The Winnipeg fans who were booing earlier at Brink were now yelling to disrupt the Lions' play calling. With the Lions down 41–35 in the 2nd overtime period, Printers attempted a pass to O'Neil Wilson on 2nd and long. However, it was intercepted by Deon Beasley and returned for a touchdown. Shortly after throwing the game-ending interception, Printers was seen throwing his helmet to the ground in disgust and yelling at Wilson.

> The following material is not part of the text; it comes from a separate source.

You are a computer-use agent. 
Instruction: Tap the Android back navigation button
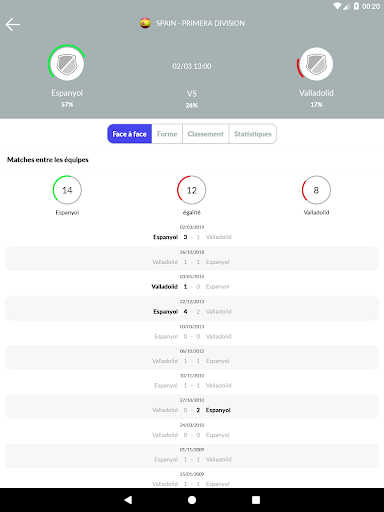pyautogui.click(x=128, y=500)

He was released from the team later that week.

=== Allen Wranglers ===
On February 3, 2012, Printers signed with the Allen Wranglers of the Indoor Football League. Printers made his debut with the Wranglers on February 25, 2012, against the Wichita Wild as backup to Bryan Randall and had a rushing touchdown.

==CFL career statistics==
===Regular season===
| | | Passing | | Rushing | | | | | | | | | | | |
| Year | Team | Games | Att | Comp | Pct | Yards | TD | Int | Rating | Att | Yards | Avg | Long | TD | Fumb |
| 2003 | BC | 18 | 2 | 1 | 50.0 | 4 | 1 | 0 | 158.3 | 2 | 44 | 22.0 | 34 | 0 | 2 |
| 2004 | BC | 18 | 494 | 325 | 65.8 | 5,088 | 35 | 10 | 115.0 | 82 | 469 | 5.7 | 40 | 9 | 10 |
| 2005 | BC | 14 | 216 | 131 | 60.6 | 1,671 | 9 | 6 | 87.2 | 38 | 336 | 8.8 | 27 | 2 | 2 |
| 2006 | KC | 0 | 0 | 0 | 0.0 | 0 | 0 | 0 | 0 | 0 | 0 | 0.0 | 0 | 0 | 0 |
| 2007 | HAM | 8 | 133 | 68 | 51.1 | 774 | 1 | 4 | 58.9 | 16 | 99 | 6.2 | 22 | 1 | 1 |
| 2008 | HAM | 15 | 223 | 124 | 55.6 | 1,693 | 5 | 10 | 68.8 | 48 | 386 | 8.0 | 26 | 6 | 7 |
| 2009 | BC | 5 | 68 | 43 | 63.2 | 686 | 3 | 2 | 99.3 | 10 | 58 | 5.8 | 25 | 0 | 0 |
| 2010 | BC | 14 | 237 | 129 | 54.4 | 1,731 | 10 | 6 | 81.4 | 13 | 75 | 5.8 | 13 | 1 | 8 |
| CFL totals | 92 | 1,373 | 821 | 59.8 | 11,647 | 64 | 38 | 91.3 | 209 | 1,467 | 7.0 | 40 | 19 | 30 | |

=== Playoffs ===

| Year & game | Team | GP | GS | ATT | COMP | YD | TD | INT | RUSH | YD | TD |
|---|---|---|---|---|---|---|---|---|---|---|---|
| 2003 *East Semi-Final | BC | 1 | 0 | 8 | 4 | 31 | 0 | 0 | 2 | 18 | 0 |
| 2004 West Final | BC | 1 | 1 | 27 | 19 | 242 | 2 | 1 | 1 | 18 | 0 |
| 2005 West Final | BC | 1 | 0 | 8 | 3 | 77 | 0 | 1 | 3 | 3 | 1 |
| 2009 *East Semi-Final | BC | 1 | 1 | 35 | 24 | 360 | 1 | 0 | 2 | 13 | 1 |
| 2009 *East Final | BC | 1 | 1 | 40 | 20 | 234 | 1 | 1 | 0 | – | – |
| Totals |  | 5 | 3 | 118 | 70 | 944 | 4 | 3 | 8 | 52 | 2 |

- team qualified for crossover

=== Grey Cup ===

| Year | Team | GP | GS | ATT | COMP | YD | TD | INT | RUSH | YD | TD |
|---|---|---|---|---|---|---|---|---|---|---|---|
| 2004 | BC | 1 | 0 | 0 | – | – | – | – | 0 | – | – |
| Totals |  | 1 | 0 | 0 | - | - | - | - | 0 | - | - |

== Records ==
Printers held the CFL record for single-game completion percentage, set with the BC Lions in a 49–11 victory over the Hamilton Tiger-Cats at Ivor Wynne Stadium on August 13, 2004. Printers completed 20 of 22 passes (90.9%) for 303 yards, including four touchdowns to slotback Geroy Simon, which has since been broken by Ricky Ray of the Edmonton Eskimos on October 31, 2008. Simon's four TD catches also tied a team record. As the Lions' starting quarterback for most of the 2004 season, Printers was also instrumental in Geroy Simon's league-best 14 touchdown receptions and league-best 1,750 receiving yards, which broke the Lions' club record for receiving yards in a season. The previous record was 1,731 yards, set by Darren Flutie in 1994.

== Personal life ==
His favorite player while growing up was Warren Moon. Outside of football, Printers is a motivational speaker.